Be prepared: Create a family emergency plan
Disasters can occur any time or place. Be ready with a family emergency plan—preparation is vital to safety and well-being.
August 30, 2017 - Author: Sheila Smith, Michigan State University Extension
When natural disasters occur, being prepared will make a huge difference in what happens at the point of crisis. Depending on your location and the disaster, whether it be floods, tornados, ice storms, or a fire, and whether you are “sheltering in place” or “relocating,” it is important to be ready and prepared. At some point, we all are going to face something as inconvenient as a few hours without electricity or as catastrophic and devastating as Hurricane Harvey in Texas, Hurricane Katrina in Louisiana or the December 2013 ice storm in mid-Michigan.
4-H clubs, youth groups, 21st Century Community Learning Centers and out-of-school programs can create basic emergency supply kits. Members, along with their family, can personalize the kits with their specific information. These groups and programs can also discuss how to support families and communities when catastrophic events happen. What are community, state and national resources to support children, youth and families?
A family emergency kit can sustain your family for 72 hours. These can be assembled in an accessible plastic bin or water-proof duffle bag. As you build your kit, place items in labeled, easy-to-seal plastic bags. A basic family emergency kit could include the following items:
- One gallon of water per person for at least three days—this is for both drinking and sanitation.
- Medications and non-prescription medications such as pain relievers, anti-diarrhea, essential oils, contact lens solution, personal hygiene items, etc.
- Towels, sleeping bag or blanket for each person.
- Moist towelettes, garbage bags and plastic ties for personal sanitation.
- Items such as infant formula or something a specific family member might require.
- Non-perishable food and a manual can opener for food.
- Paper cups, plastic utensils, paper towels—think mess kits.
- Basic home tools such as a wrench or pliers for turning off utilities; scissors; duct tape for sealing windows and doors; flashlight; and a large plastic sheet or tablecloth.
- Extra batteries on various sizes.
- Whistle to notify location and signal for help.
- Household chlorine bleach and medicine dropper to disinfect water.
- Paper, pencils, games, puzzles and other activities.

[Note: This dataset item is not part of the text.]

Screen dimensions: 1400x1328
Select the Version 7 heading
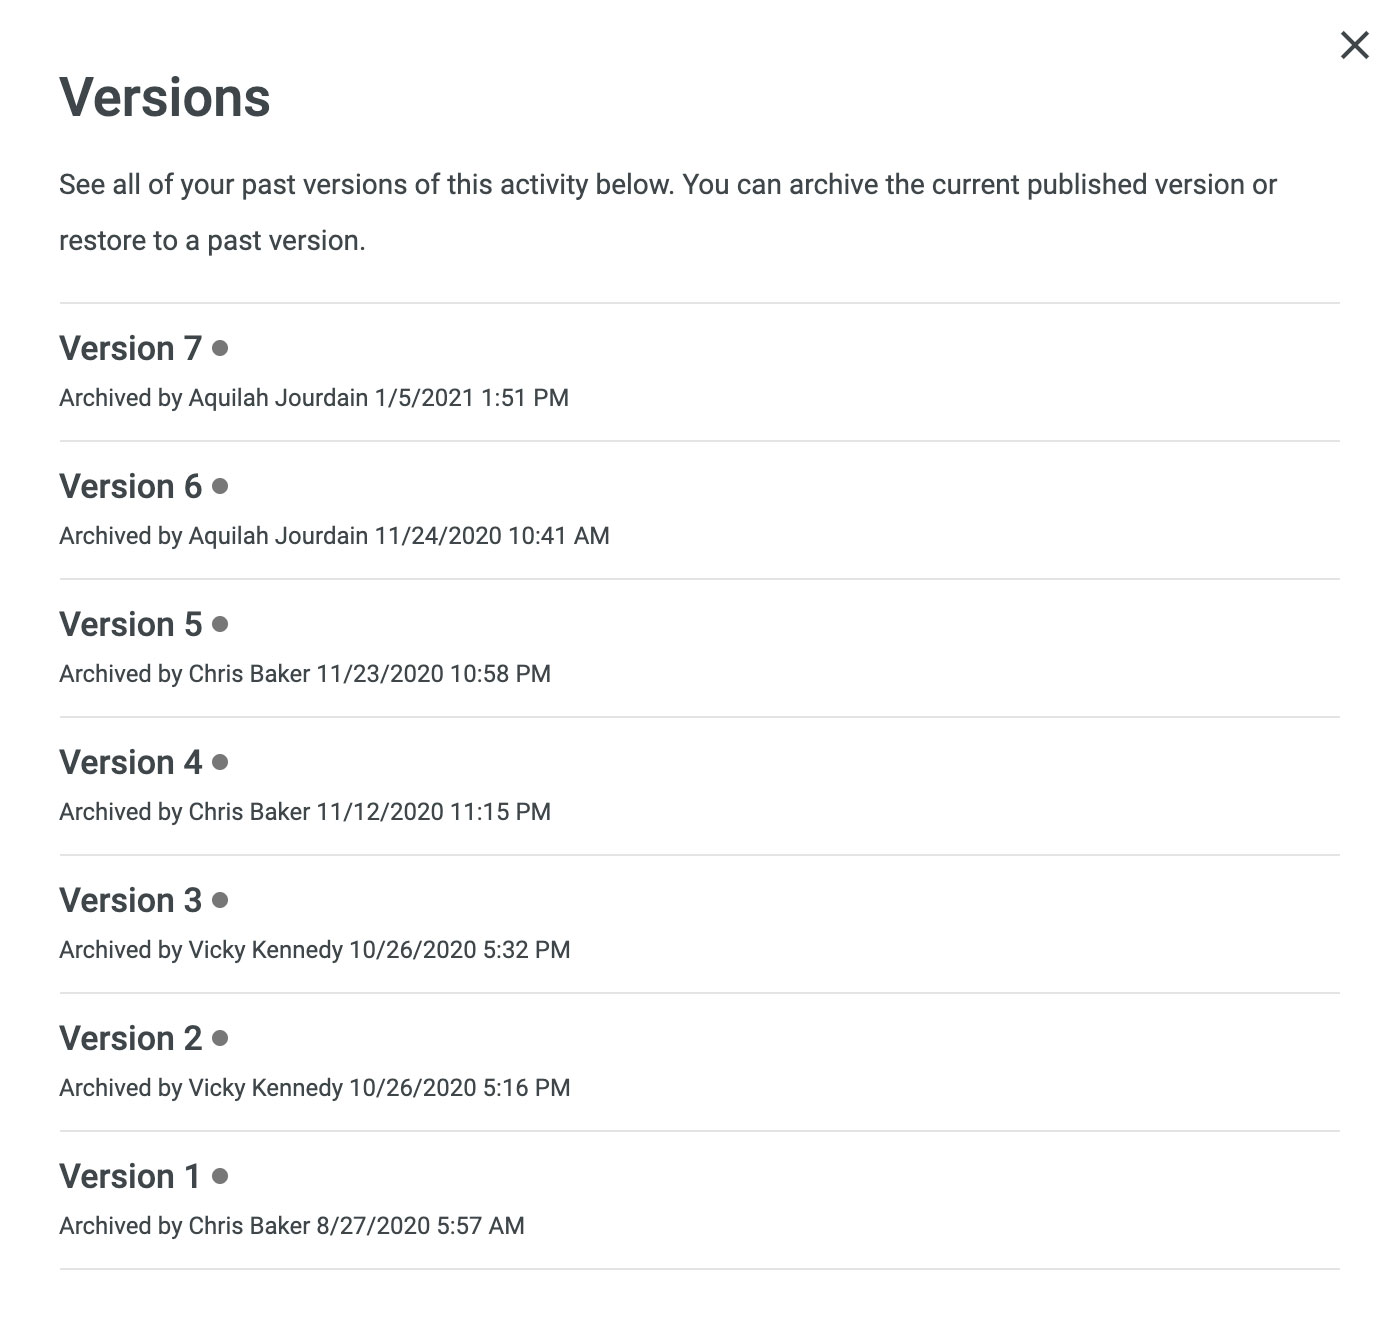point(130,349)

- Multiple charging devices and a backup battery for mobile devices.
- Dust masks for family members.
- Important family and personal documents, such as insurance policies and cards, identification, saved electronically or in a waterproof portfolio or envelop.
Pets are often overlooked when creating a family emergency plan. Since over 50 percent of all homes include at least one pet, you should consider all family members. The Michigan Department of Agriculture and Rural Development recommends a pet preparedness kit is readily available in a safe location. A pet preparedness kit includes the following:
- Your pet's regular food in water-proof, clear plastic bags.
- Leash and collar.
- Non-breakable, plastic or light weight bowls.
Additionally, in labeled, water-proof, clear plastic bags:
- Photo of your pet or identification, and a photo of you with your pet.
- Information if your pet has been “chipped.”
- Medications your pet needs.
- Immunization and vet records (keep both updated).
- First aid kit.
- Contact list of pet-friendly hotels, veterinarians and out-of-town friends and family.
- Toys, rope and sanitation bags.
- Pet carrier.
Utah State University’s Discover 4-H series has a free 4-H Emergency Preparedness: Surviving A Zombie Apocalypse Curriculum for more information on preparing for an emergency.
Experiential learning and planning ahead can truly make a difference in your family’s safety and is a hopeful way to discover and experience through activities.